Когда Митка начала вышивать, накатила слабость. Она еще подумала, что это – так, пустяки, усталость, и несколько дней не обращала внимания. Вышила около трети узора, когда виски сдавило обручем и потемнело в глазах так, что игла выпала из ослабевших пальцев. Три дня после этого Митка не могла встать с постели, а задаток – кувшин меда – соседке вернула.

После этого к ней никто уже с просьбами не совался. Жизнь, говорили, дороже…

… Оллю вот-вот должно было минуть двенадцать, когда началась война.

Об этой войне в их деревне говорили глухо и неохотно – сначала. А потом приехали вербовщики; полдня пути до столицы, а в деревне много крепких мужчин. Маленькое княжество, затерянное в северных лесах, давно уже торчало, как бельмо на глазу, у более удачливых и жадных соседей. Как не воспользоваться случаем, если старый князь слаб и болен, а последние годы выпали неурожайными? Жадных до чужой земли чужаков-кочевников было слишком много, больше, чем могла сдержать княжеская дружина, и князь собирал войско. Родная деревня Митки опустела едва ли не на половину; ушел сосед-мельник, ушли близнецы вдовы-соседки, ушел даже хромой кузнец. Порой Митка плакала по ночам, думая, какая же она счастливая – ее сын еще мал.

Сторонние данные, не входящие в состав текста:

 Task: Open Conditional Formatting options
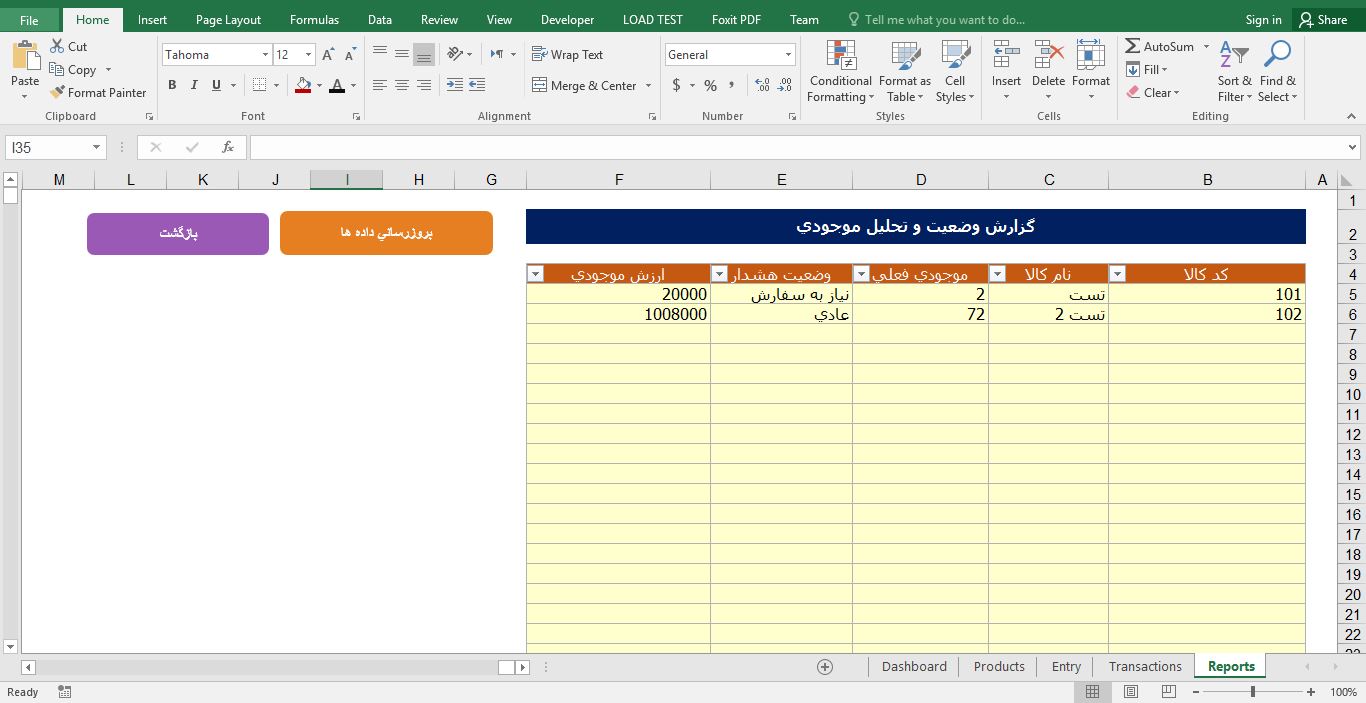(839, 70)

Он был мал… только высок ростом – так, что на него уже с интересом посмотрели однажды вербовщики, строен и тонок в поясе. И не по-крестьянски горд – и перед матерью не опускал глаза. Порой Митка по-настоящему пугалась, замечая в детском лице сходство с тем, другим… зеленые глаза в их краях - большая редкость. Но если соседи и догадывались о чем, то молчали – Митку в деревне любили. Митка знала, что Олль бредит ратными подвигами; только куда ему, деревенскому недотепе… пусть даже лучше всех среди сверстников разбиравшемуся в лошадях и умевшему верховодить ребятишками так, что по одному его слову кидались мальчишки выполнять приказанное.